── TEXTE FOURNI ──

18À l’opposé, de nombreux récits, relatifs à des événements locaux ou survenus à une parenté proche, relatent comment de prétendus revenants qui se manifestent çà ou là, ne sont en réalité que de mauvais plaisants, généralement malintentionnés, qu’un autre personnage, tout à la fois fort et moins crédule que ses contemporains, vient confondre et punir de quelques coups de bâtons ou de fusil... Attestés dans bien des régions, ces récits prennent en Cévennes une tonalité anti-catholique affirmée, soit que le plaisantin soit lui-même un curé déguisé, soit qu’il paye quelque pauvre bougre pour faire du bruit dans le grenier d’une maison. Dans les deux cas le but recherché est le même : soutirer de l’argent à des paroissiens crédules, pour faire dire des prières et obtenir le repos définitif du défunt récalcitrant. Du point de vue protestant, l’interprétation du récit est claire : il n’existe pas d’âmes à racheter et, en conséquence, il ne peut survenir de manifestations d’un au-delà qui n’existe pas. Le fait que des prêtres puissent se livrer à des mystifications de ce type, pour tenter d’imposer leurs conceptions, prouve donc a contrario la justesse de la vision protestante des choses :
« C’est un peu comme j’avais entendu raconter, mais ça c’était le curé. Y avait les revenants qui revenaient dans le cimetière. Alors le soir, il mettait un drap blanc et il avait une bougie et alors, ça y éclairait. Et il se promenait dans le cimetière. Alors puis il leur disait : “C’est le revenant qui vient, alors, il faut payer pour qu’il revienne pas.” Et il faisait payer les fidèles. Mais un beau jour, y en a un qui a dit : “Ben vous allez voir, moi je l’attraperai ce revenant.” Un qui était courageux. Et il y est allé et il lui a sauté dessur et ça a été le curé, [rire] Et le revenant n’est plus revenu ! »17
19Dans un registre un peu différent, Jean-Noël Pelen a recueilli un autre récit où un berger transhumant, protestant, surnommé l’Éternel (le conteur précise avec malice : « je sais pas si ça vient parce que l’Éternel est mon berger, comme dit la Bible, ou si c’est qu’il était éternellement berger ») met en déroute un hôte peu scrupuleux, qui, déguisé la nuit en trève ou en Diable, tente de lui subtiliser un mouton18.

───
── EXTRAITS DE DONNÉES ──

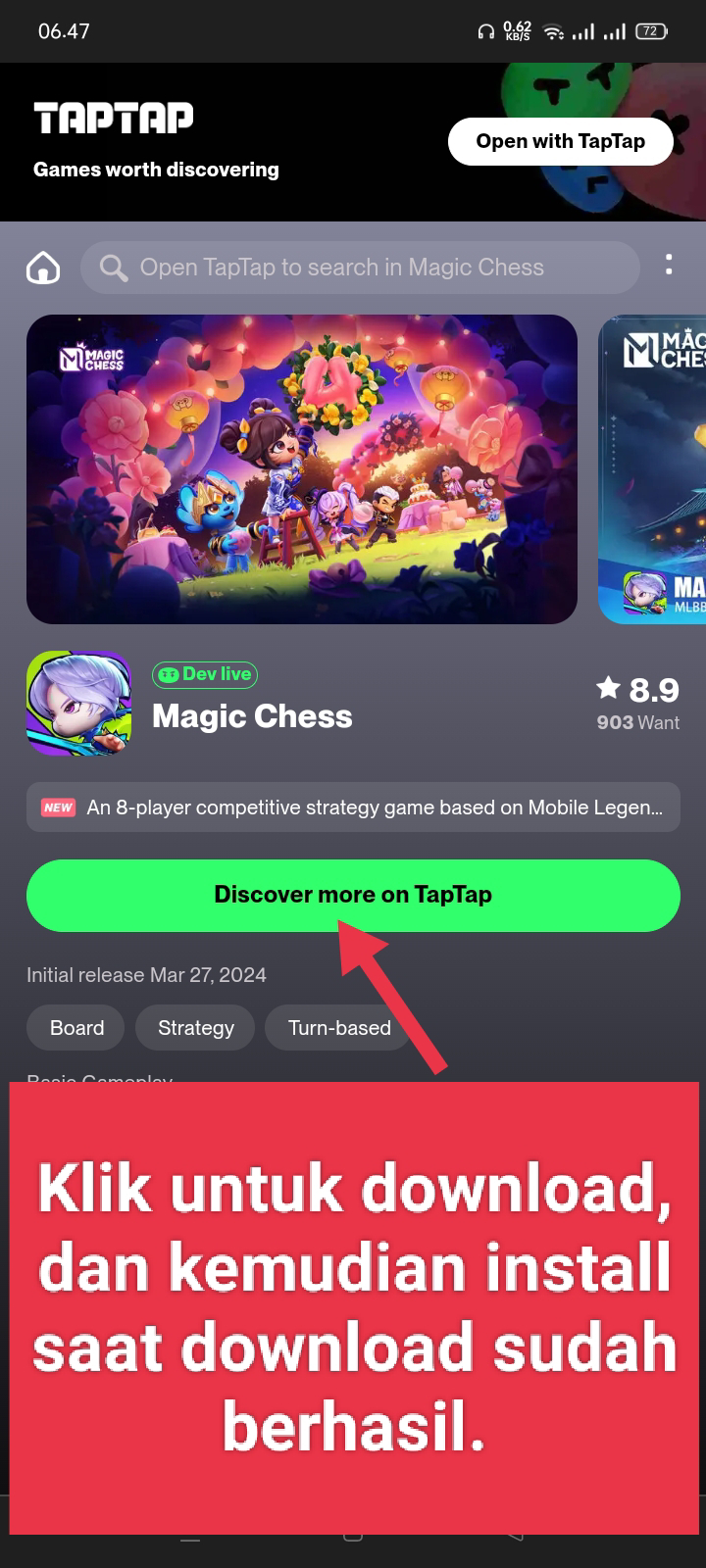Tap the search field for Magic Chess

coord(360,268)
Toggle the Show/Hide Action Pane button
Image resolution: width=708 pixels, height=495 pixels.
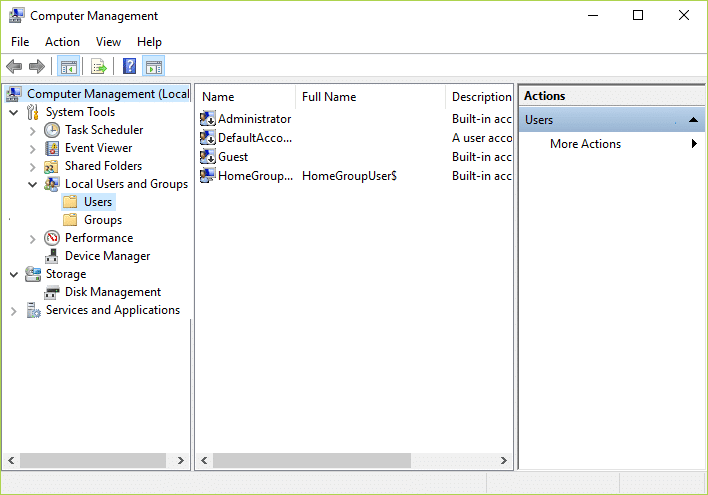[x=154, y=67]
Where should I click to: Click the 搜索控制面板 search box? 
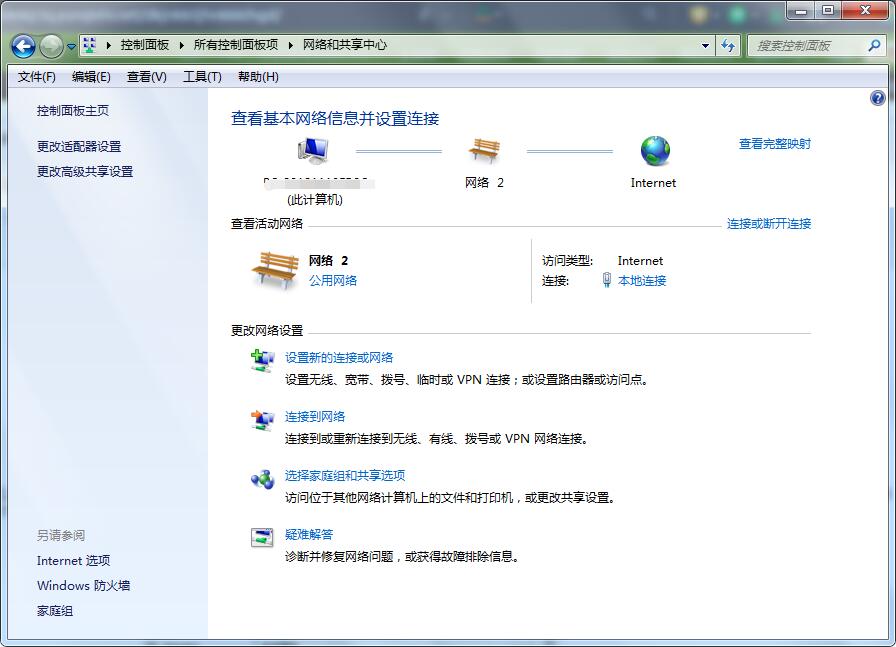806,45
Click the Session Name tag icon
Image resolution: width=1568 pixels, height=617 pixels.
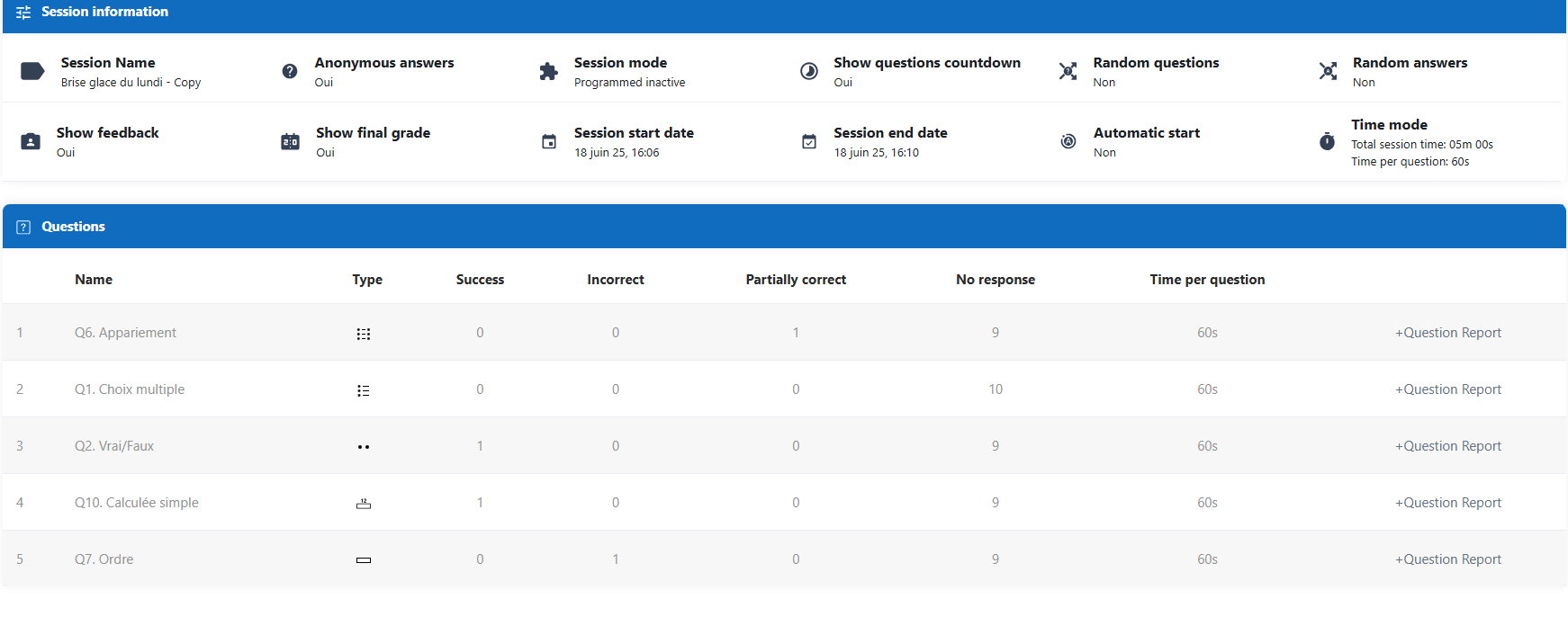pyautogui.click(x=32, y=72)
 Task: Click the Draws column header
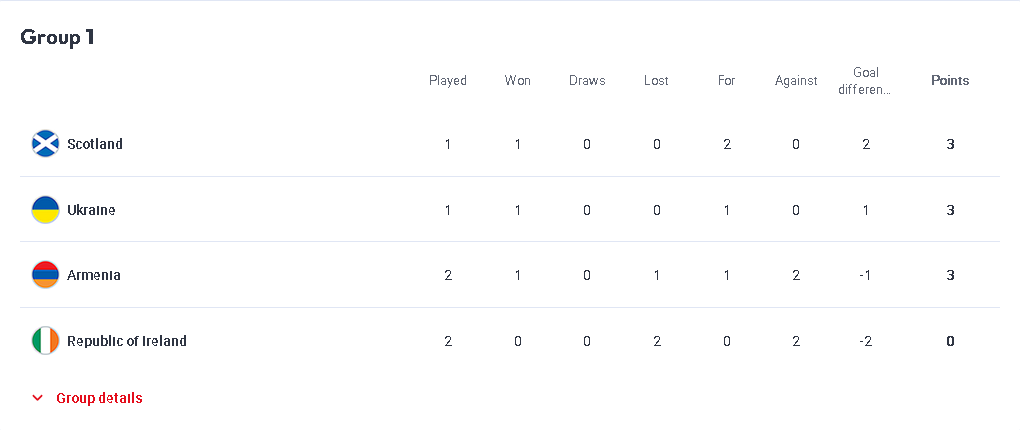[x=587, y=81]
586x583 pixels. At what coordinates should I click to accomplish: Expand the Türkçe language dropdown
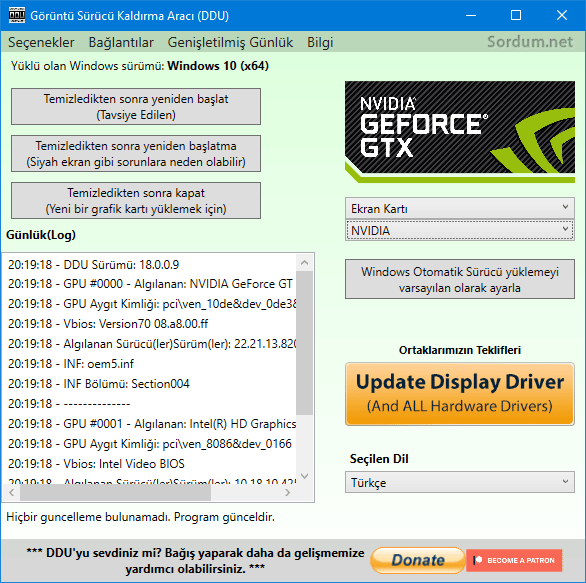click(x=460, y=482)
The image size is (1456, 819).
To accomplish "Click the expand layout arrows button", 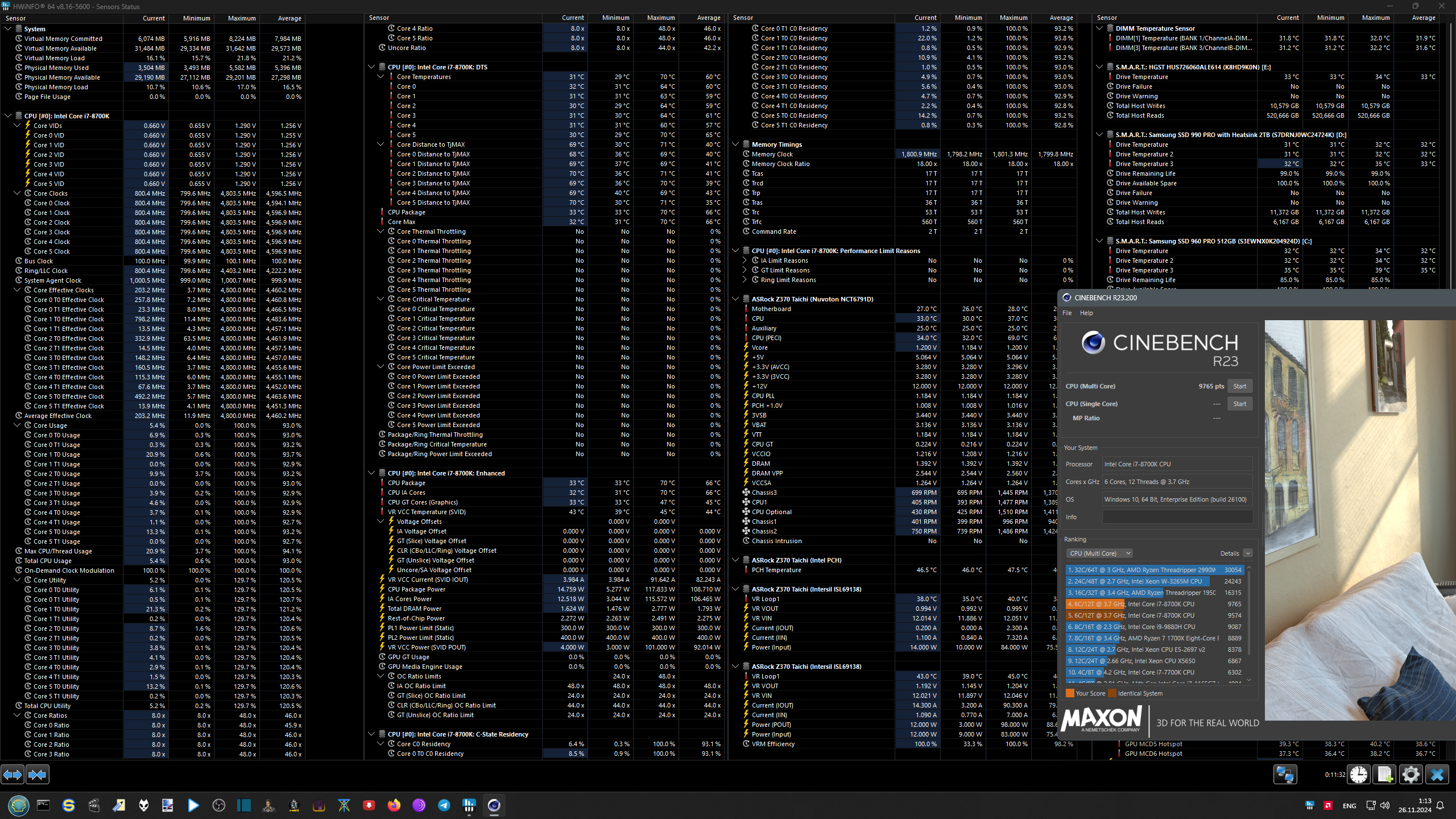I will (x=13, y=775).

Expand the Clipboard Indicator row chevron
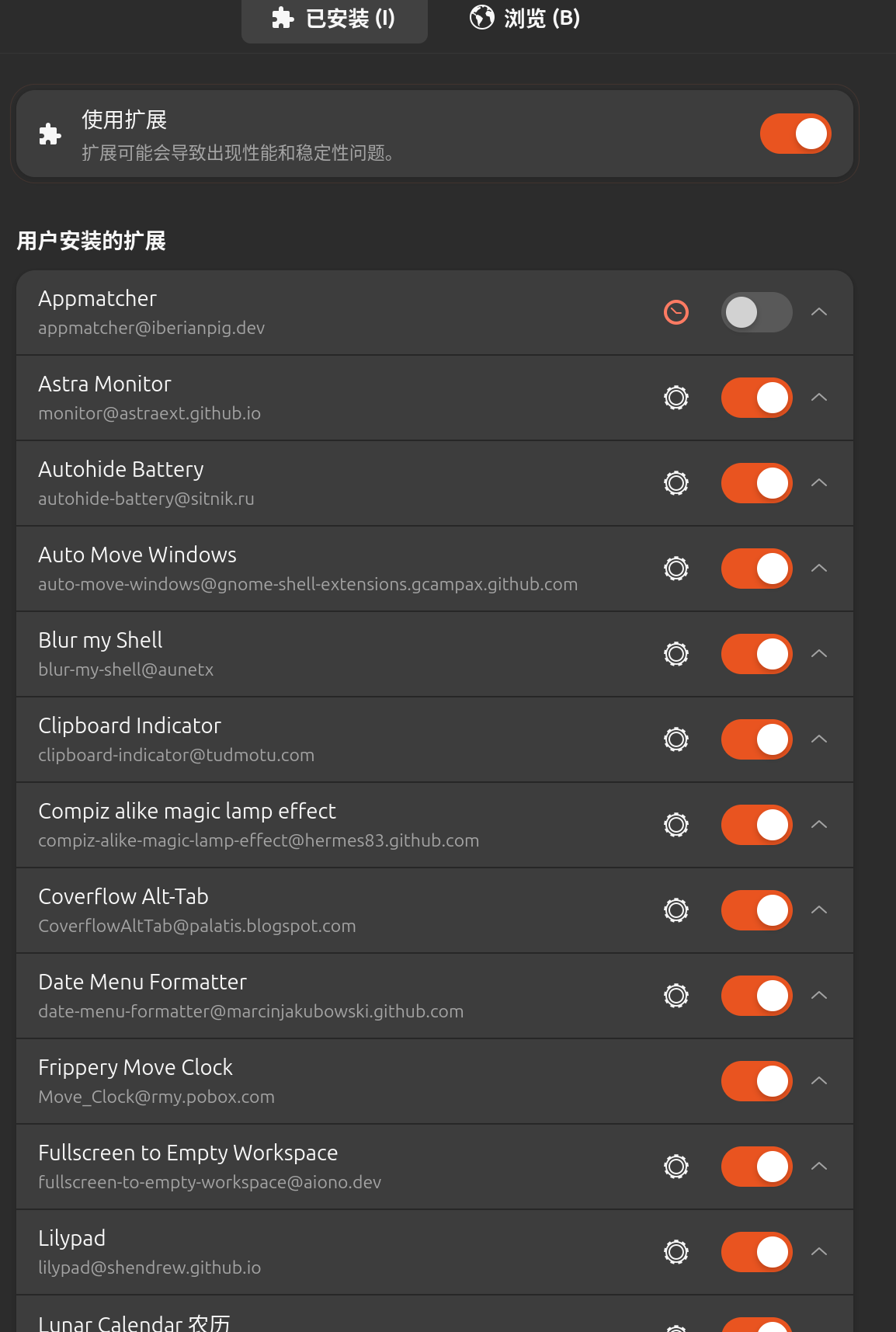tap(819, 739)

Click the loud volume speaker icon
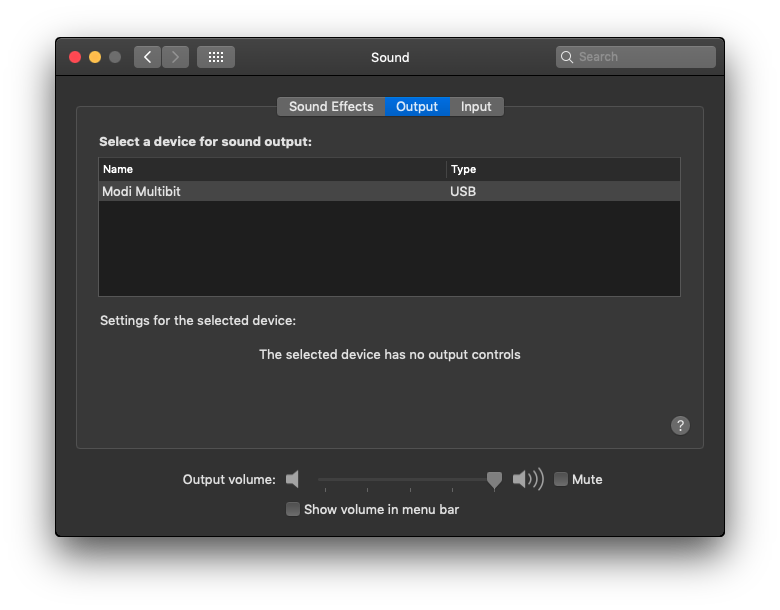coord(528,479)
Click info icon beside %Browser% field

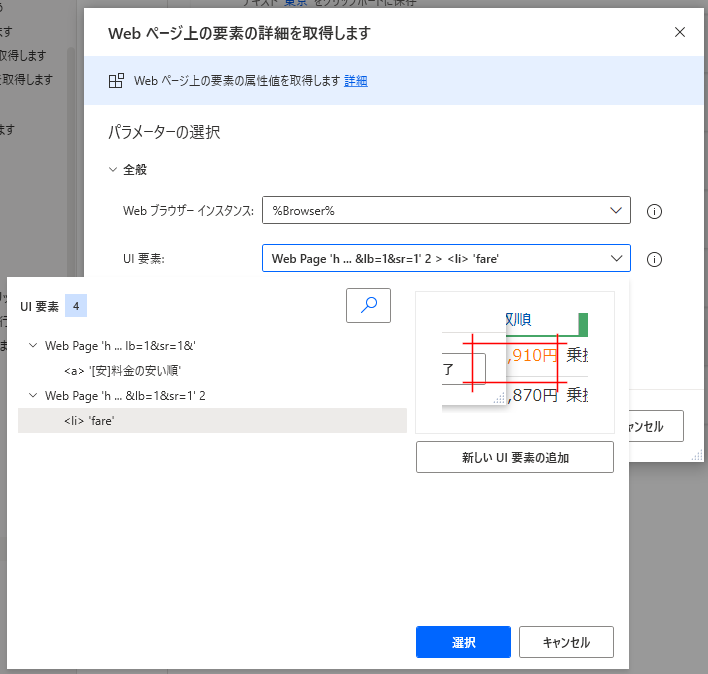[x=655, y=211]
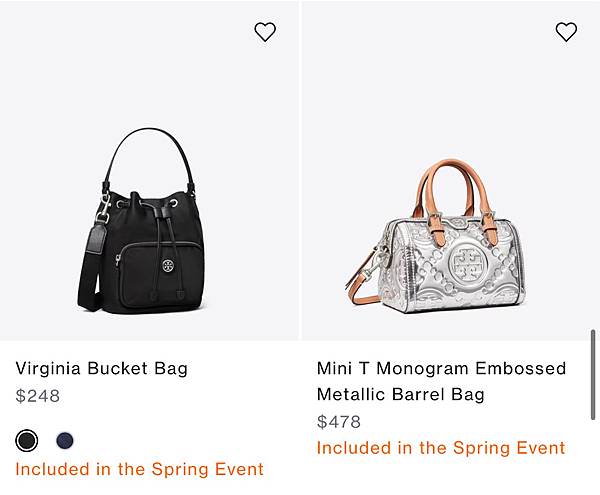
Task: Click the black bag's leather luggage tag
Action: pos(94,238)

───

> _CONSIGNE_:
Répondez à ces questions sur le texte fourni :
1. Que mettait le curé le soir pour se promener dans le cimetière ?
2. Quel surnom portait le berger transhumant protestant ?
3. Qui a recueilli le récit de ce berger ?

> _RÉPONSE_:
1. Un drap blanc, et il avait une bougie.
2. L'Éternel.
3. Jean-Noël Pelen.